La nouvelle indignité matrimoniale comble cette lacune. Pour la concevoir, le législateur s’est largement inspiré de l’indignité successorale (les connaisseurs ne seront donc pas dépaysés !). Pour autant, quelques aménagements ont été apportés, que l’on peut ramener à deux mots d’ordre : adaptation à un objet nouveau, le régime matrimonial ; sévérité envers l’époux violent. C’est ce qu’il convient d’examiner.

Les conditions de l’indignité matrimoniale

Comme en droit des successions, l’autorité du dispositif varie suivant la gravité des faits : parfois obligatoire, l’indignité matrimoniale peut aussi être facultative.

L’indignité obligatoire. Prévue à l’article 1399-1 du code civil, l’indignité obligatoire joue de plein droit en cas de faits homicides ayant abouti à la condamnation pénale de l’auteur.

S’agissant des faits reprochés, la loi reprend ceux du droit successoral. Elle vise l’homicide intentionnel et les violences volontaires ayant provoqué la mort sans intention de la donner ; l’infraction commise et l’infraction tentée ; l’auteur et le complice. Rien de neuf, en somme.

Mais s’agissant de la condamnation pénale, l’indignité matrimoniale se singularise doublement : suffisante, elle n’est pas toujours nécessaire. Elle est suffisante car aucune condition relative à la peine prononcée n’a été introduite (l’indignité matrimoniale est donc toujours obligatoire, alors que l’indignité successorale est obligatoire ou facultative suivant que la peine est criminelle ou correctionnelle). Mais l’exigence d’une condamnation n’est pas toujours nécessaire : la mort du meurtrier, lorsqu’elle provoque l’extinction de l’action publique, le rend automatiquement indigne (alors que l’indignité successorale, dans ce cas, est seulement facultative).

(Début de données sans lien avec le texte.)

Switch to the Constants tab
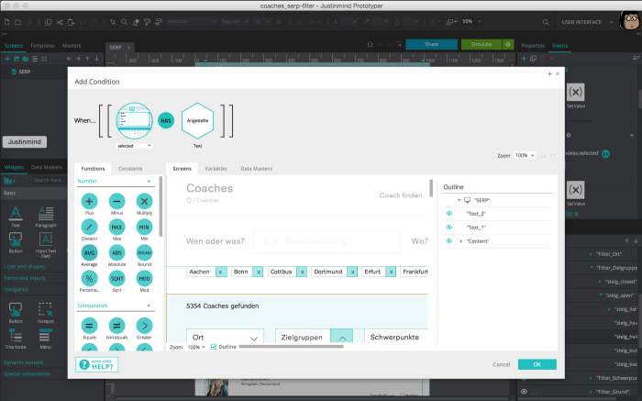The width and height of the screenshot is (642, 401). [130, 169]
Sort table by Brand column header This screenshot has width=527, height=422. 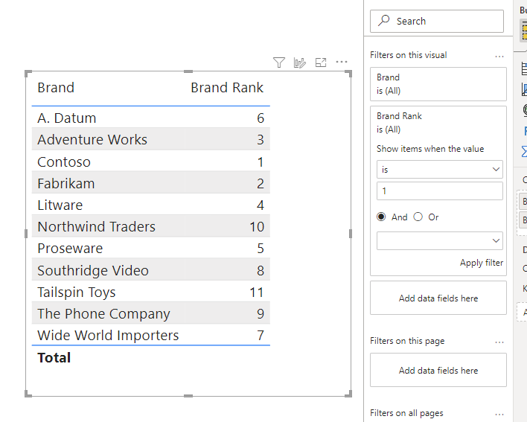click(x=56, y=88)
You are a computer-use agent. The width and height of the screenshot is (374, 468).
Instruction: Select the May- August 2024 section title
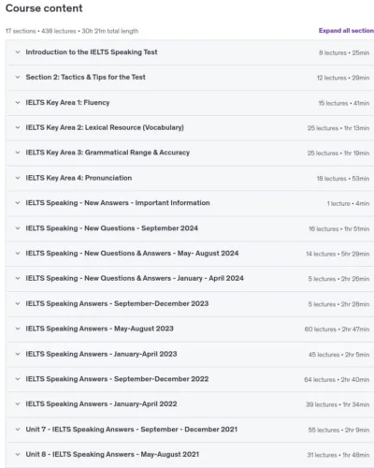(x=132, y=253)
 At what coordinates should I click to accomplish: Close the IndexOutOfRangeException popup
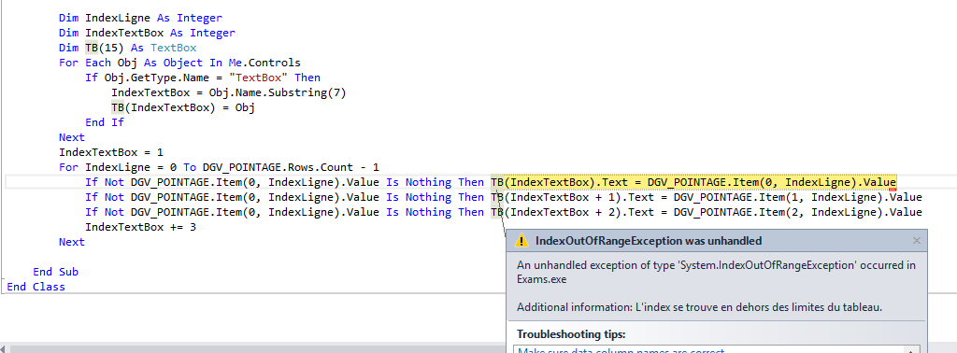[916, 241]
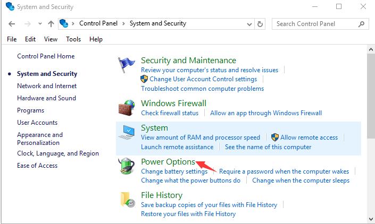
Task: Open Change when the computer sleeps
Action: click(301, 180)
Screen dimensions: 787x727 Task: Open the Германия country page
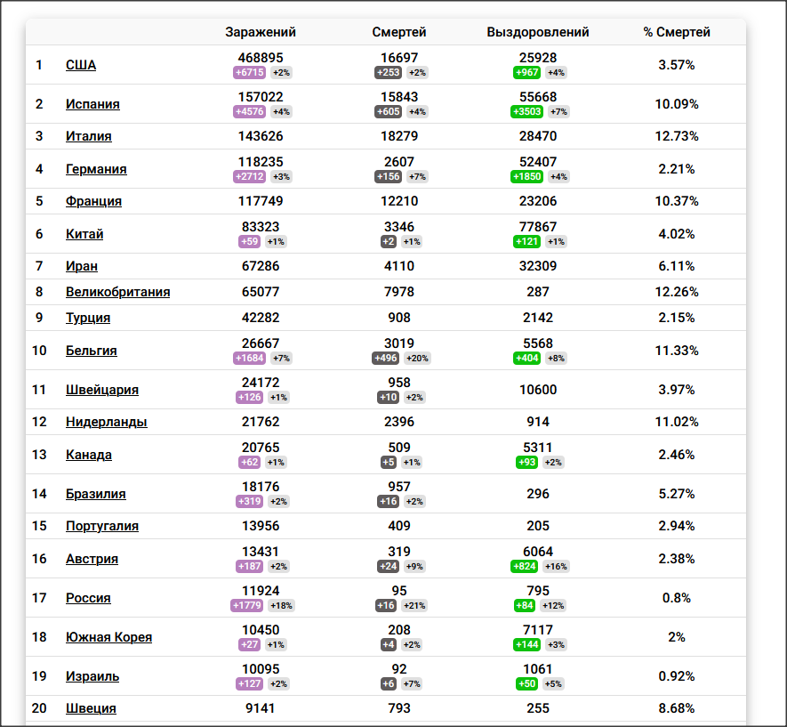96,169
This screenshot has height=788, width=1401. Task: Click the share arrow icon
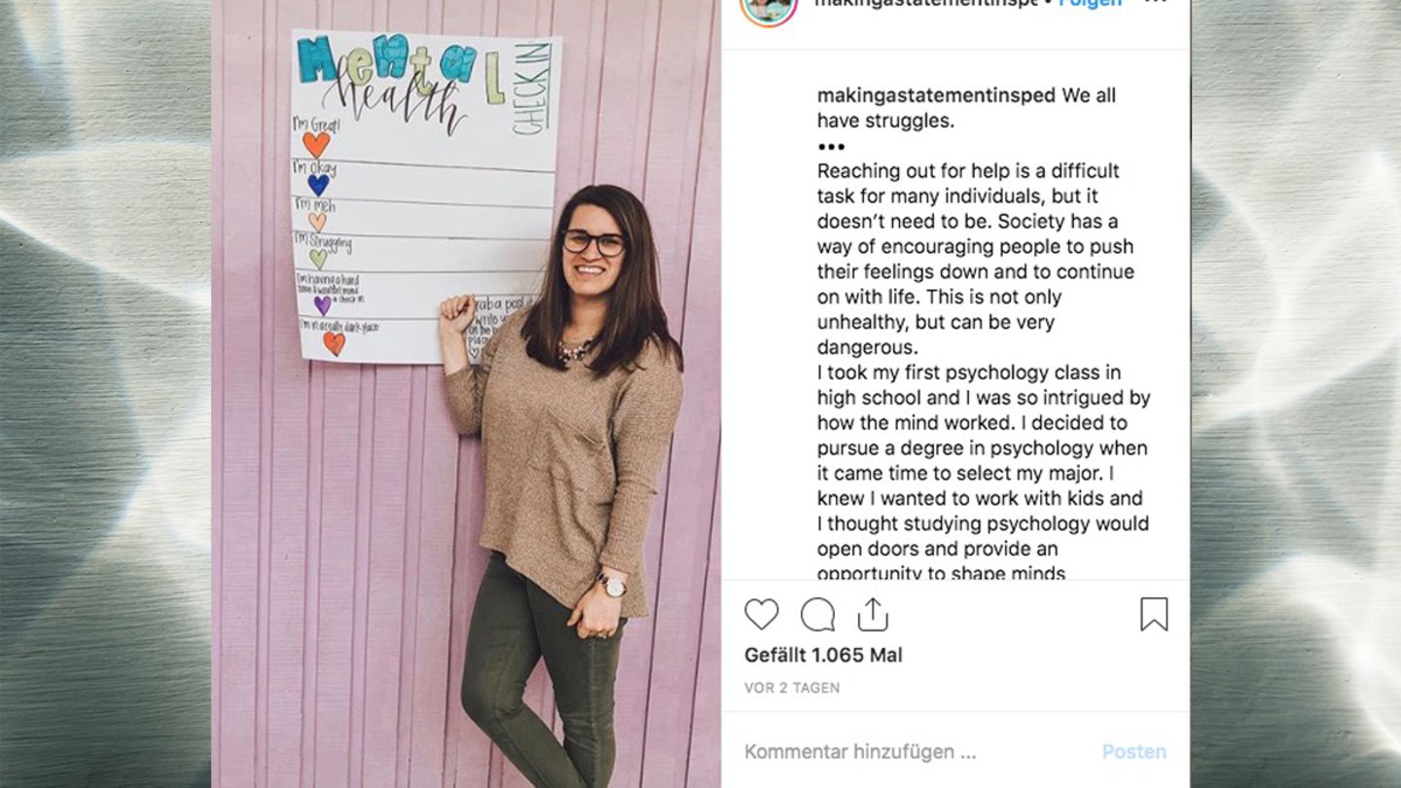[x=873, y=615]
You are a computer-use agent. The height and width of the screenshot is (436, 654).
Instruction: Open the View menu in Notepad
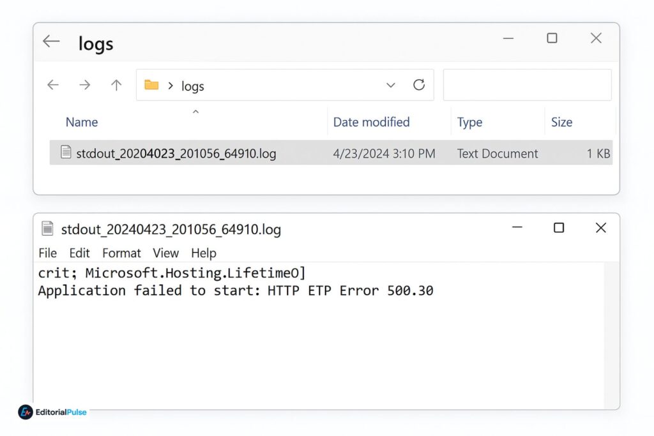pyautogui.click(x=165, y=253)
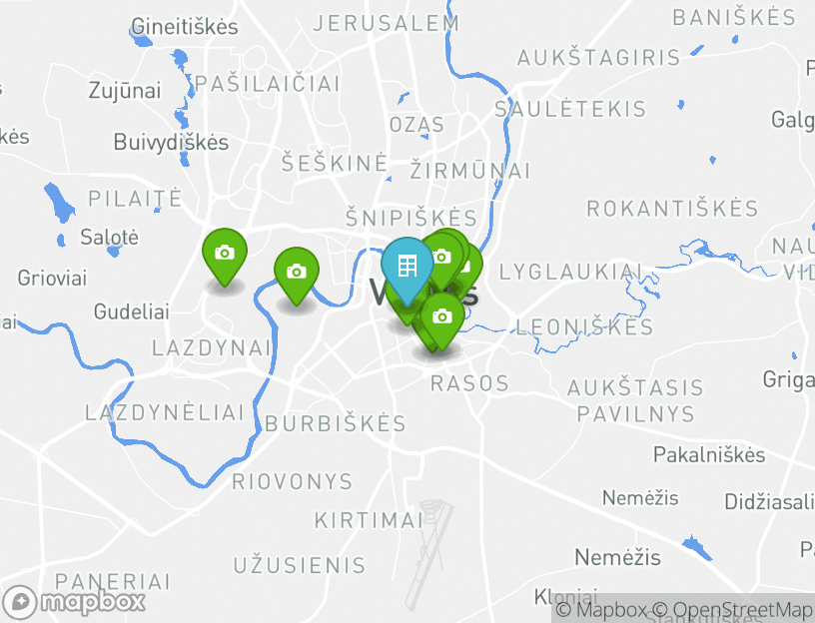Click the Buivydiškės place label
815x623 pixels.
[171, 142]
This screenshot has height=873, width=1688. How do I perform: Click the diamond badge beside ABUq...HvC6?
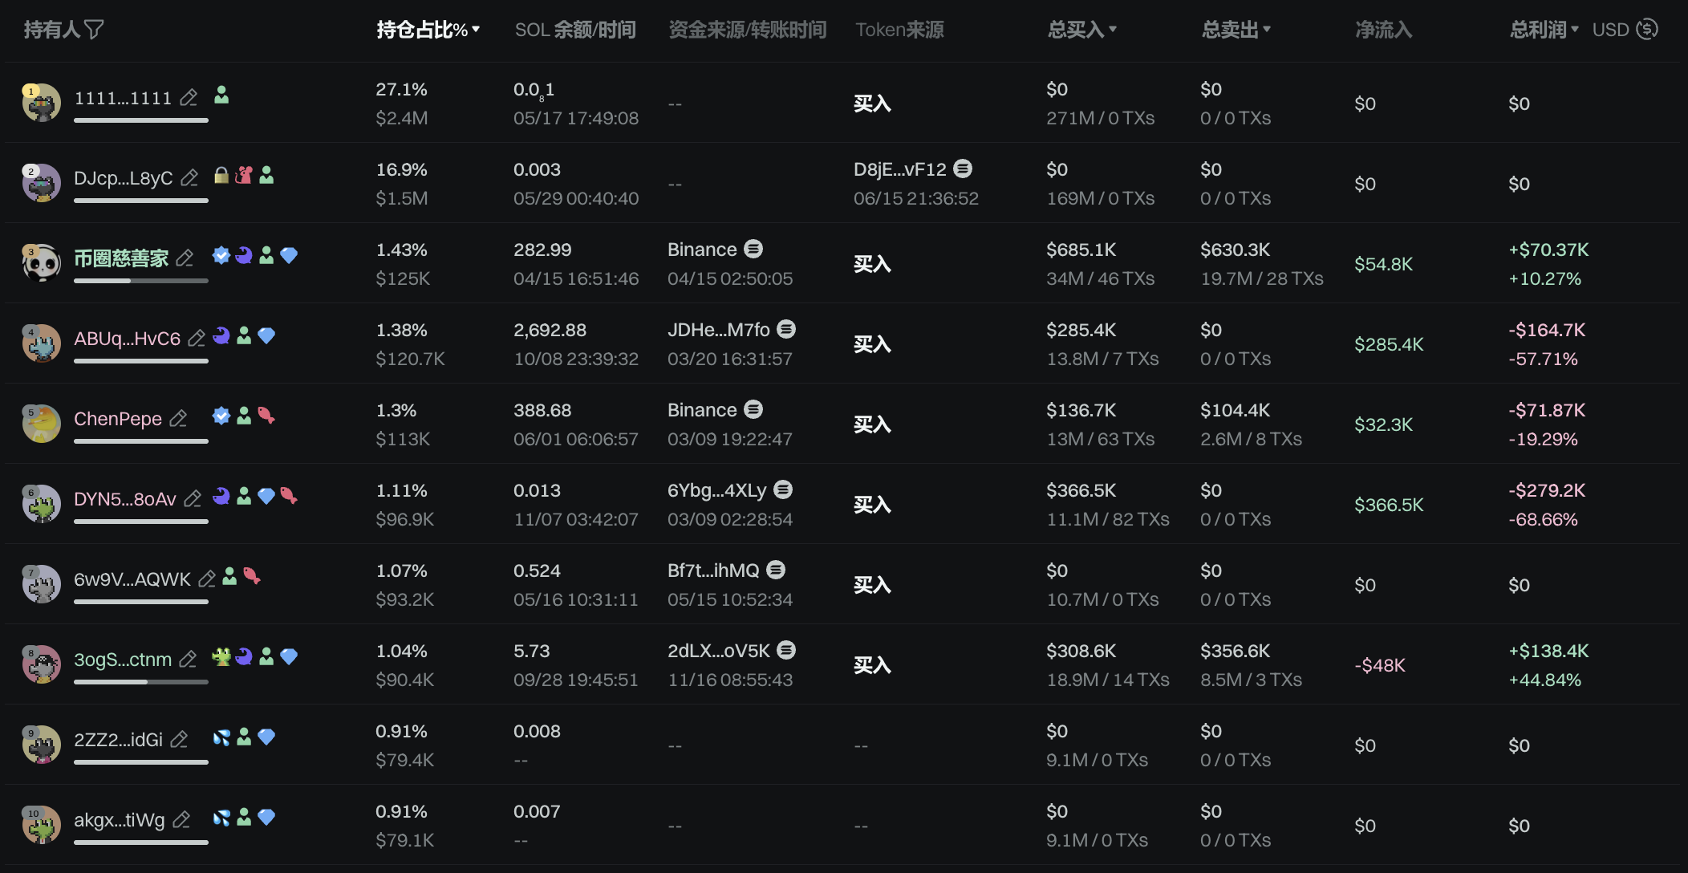tap(267, 336)
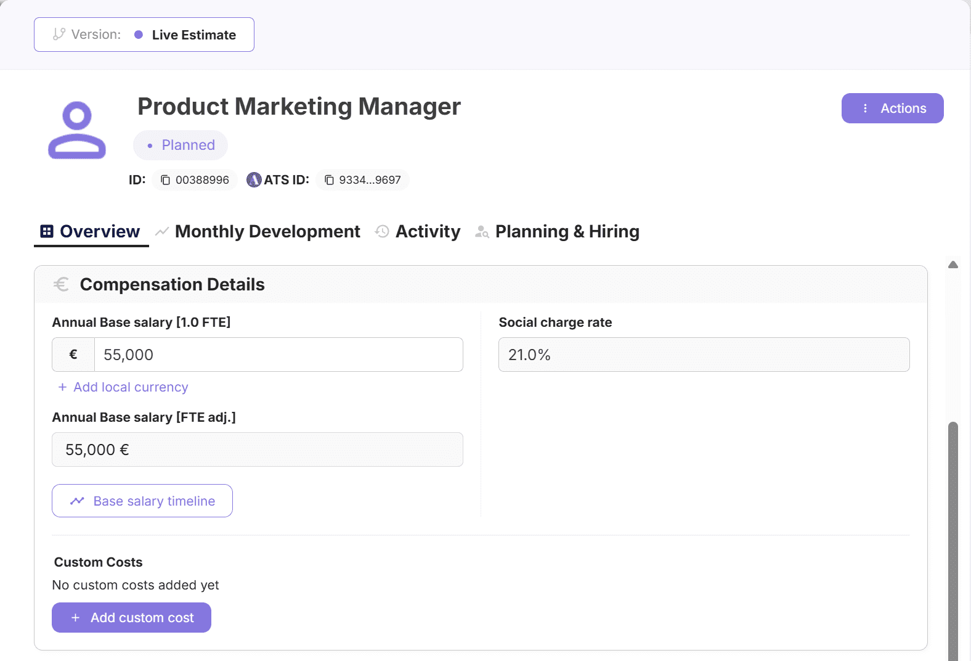Click the ATS integration logo icon
Viewport: 971px width, 661px height.
click(254, 180)
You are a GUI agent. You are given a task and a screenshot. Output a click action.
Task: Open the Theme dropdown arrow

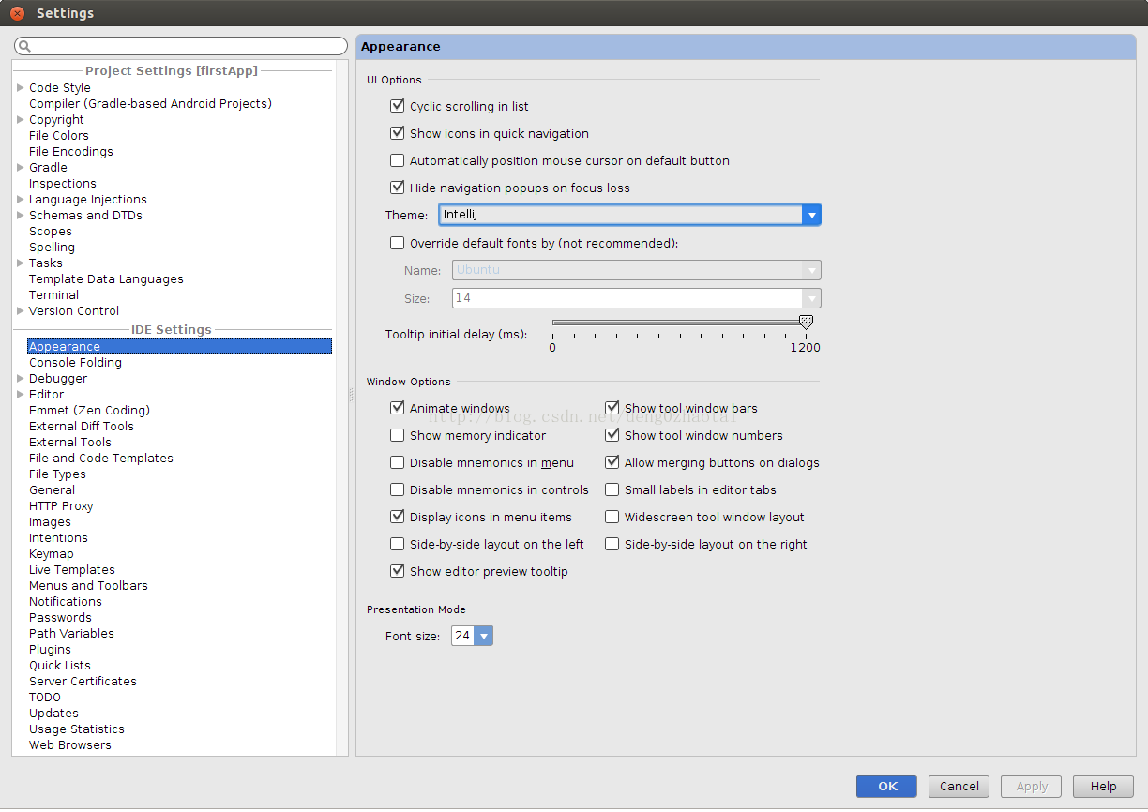[x=812, y=216]
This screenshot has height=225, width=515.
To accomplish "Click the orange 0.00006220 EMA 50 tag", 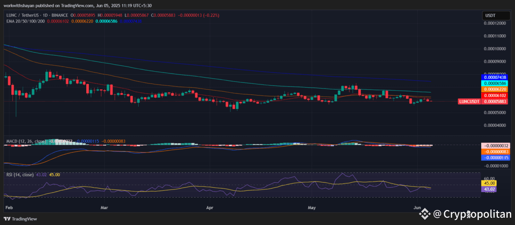I will (x=495, y=89).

L’indignité facultative. Reste l’indignité facultative (art. 1399-2), soumise à trois conditions.

D’abord, la loi exige des circonstances graves. Regrettablement restrictives (mais toutes empruntées au droit successoral), ce sont :

  • les violences volontaires (tortures, viol, agression sexuelle…) contre le conjoint ;
  • le témoignage mensonger et la dénonciation calomnieuse l’exposant à une peine criminelle ;
  • la non-assistance au conjoint, victime d’une agression que le fautif pouvait empêcher sans mettre quiconque en danger.

Ensuite, l’auteur doit être pénalement condamné. Cette condition est à nouveau suffisante (qu’importe la peine), mais elle est toujours nécessaire (tortionnaires, violeurs et calomniateurs sont donc logés à meilleure enseigne que les meurtriers : ils échappent à l’indignité en cas de décès prématuré). Sur ce point, législations matrimoniale et successorale sont en accord.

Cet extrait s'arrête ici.